Here are those factors, in descending order of relevance: pure blind luck, personal ingenuity and initiative, politics and higher education.
Devalue education? I fail to see how. I plainly said that the first thing anyone does after a economic boon is invest in better public schools. Wanting the best for your kids is universal. I’m saying you’re better able to provide the best after you’ve become rich by some nonschool development.
Let us consider the four factors:
1. “It’s a lottery out there,” U.S. Rep. Marion Berry told me the other day. He was referring to one of several long-overdue encouraging economic signs for East Arkansas. There’s natural gas in the ground east of Little Rock, south of Newport and north of Brinkley, give or take. Well-educated people elsewhere have figured out how to drill for it, and they are taking all the risks. The vast, flat farmland is becoming dotted with wells. Some of our people stand to get very rich.
It’s good luck that the Japanese automakers have has run out of other places to build trucks and will almost assuredly next choose some of our land nestled against the Mississippi River. That’s because the land happens to sit in mid-America in the shadow of the Memphis population center and at the intersection of cross-country interstate highways.
2. Northwest Arkansas did not become one of the nation’s economic edens because its schools were spectacular. It happened because of the individual ingenuity and initiative of Sam Walton, J.B. Hunt and the Tysons.
Blind luck is a factor as well. Sam Walton could as easily have come from Magnolia or Paragould.
Northwest Arkansas now has some of the best schools in the state. That’s thanks to the boon resulting from individual ingenuity and initiative, and from luck.
3. Personal ingenuity and initiative contributed, as well, to the River Market boon in downtown Little Rock. But it never could have happened without politics and government, and, as always, luck.
Bill Clinton getting elected president helped. He could as easily have moved to Louisiana when his mom went off to learn how to become a nurse anesthetist. That would have put his presidential library in, oh, Baton Rouge.
What proved essential was politics and government: Little Rock’s city fathers, standing up to sweet offers to Clinton from Georgetown and elsewhere, weathered the storm of criticism and played a shell game to provide the land to put the presidential library at the end of the River Market.
Meantime, another exciting East Arkansas development is the biosciences research facility at Arkansas State University in Jonesboro. That got funded by pure luck — manna from a nationwide tobacco lawsuit settlement that others took the trouble to litigate.
But it also got funded by politics. The state legislature was run at that time by the aforementioned Mike Beebe, then a state senator.
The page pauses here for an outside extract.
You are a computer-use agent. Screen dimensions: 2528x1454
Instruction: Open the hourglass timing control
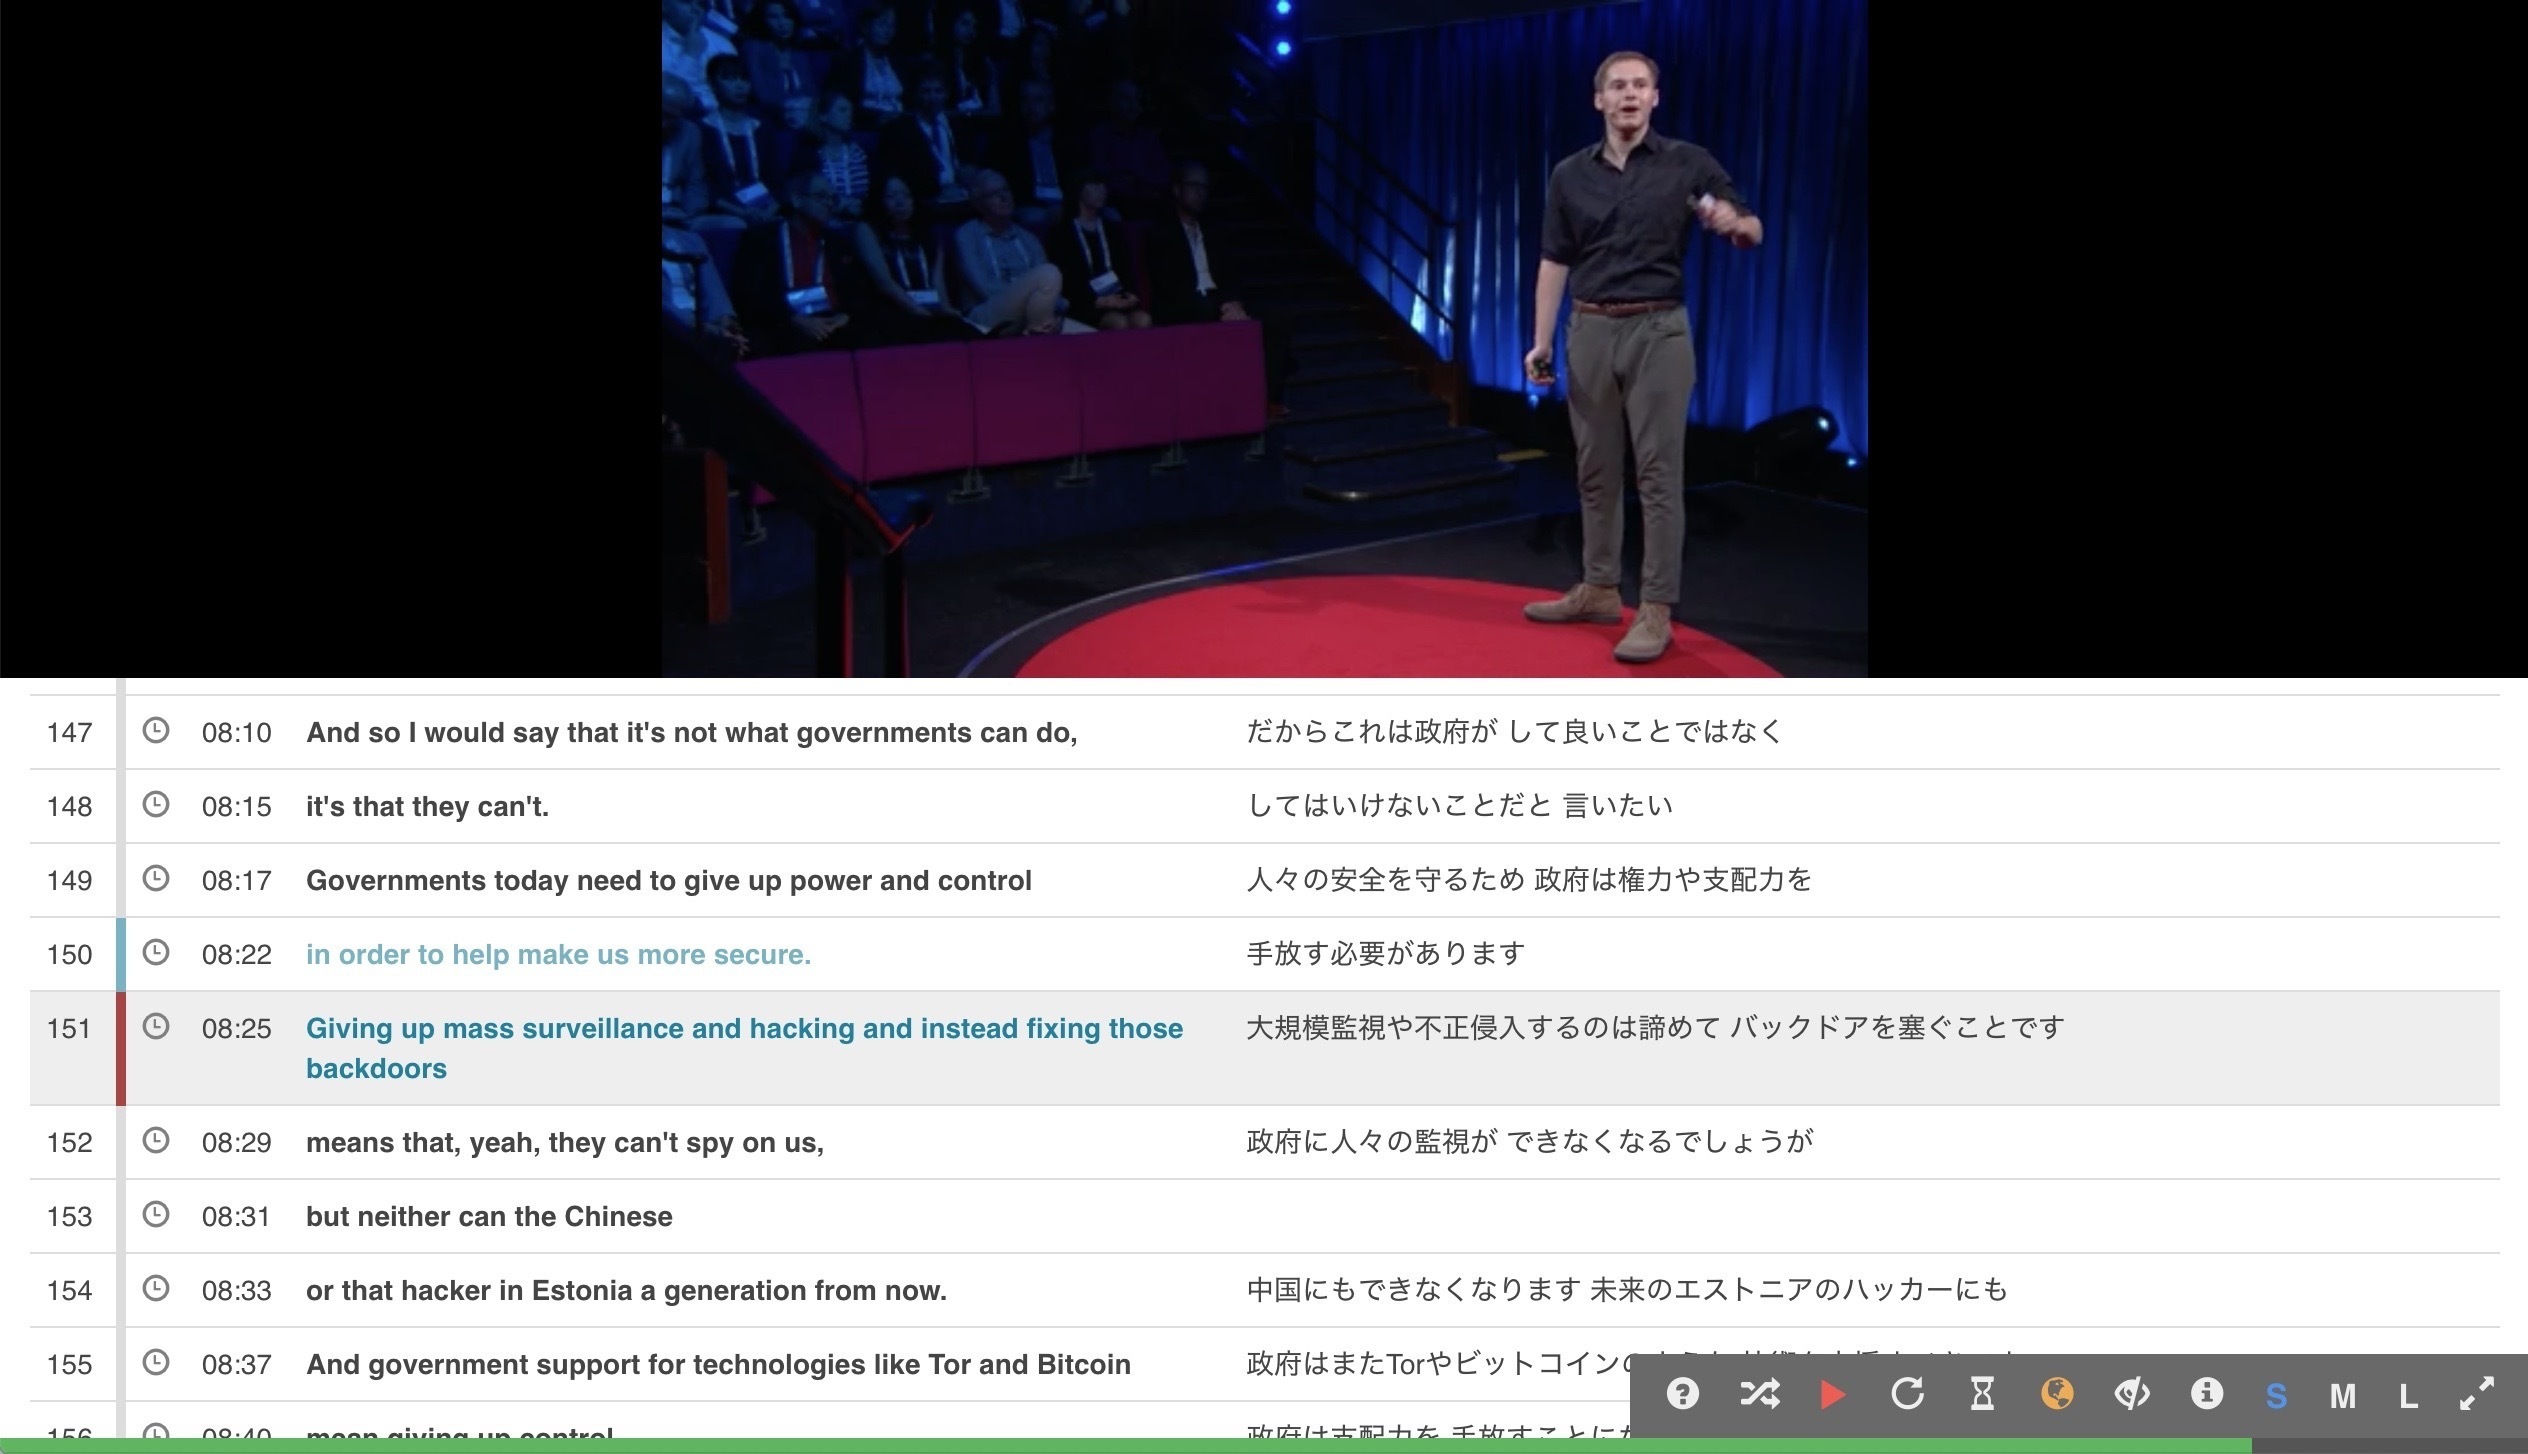[1982, 1393]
He had attended ASU and served on the board. The success of any plan to distribute the money depended on Beebe’s being obliged by cutting in ASU.
4. The best quality of life tends to exist in towns with four-year colleges, for perhaps self-evident reasons. Batesville has Lyon College and is doing better than Newport. Conway and Russellville, with four-year colleges, are doing better than Morrilton about halfway between.
Am I saying it’s better to be lucky than educated? Not at all. I’m saying luck usually comes first.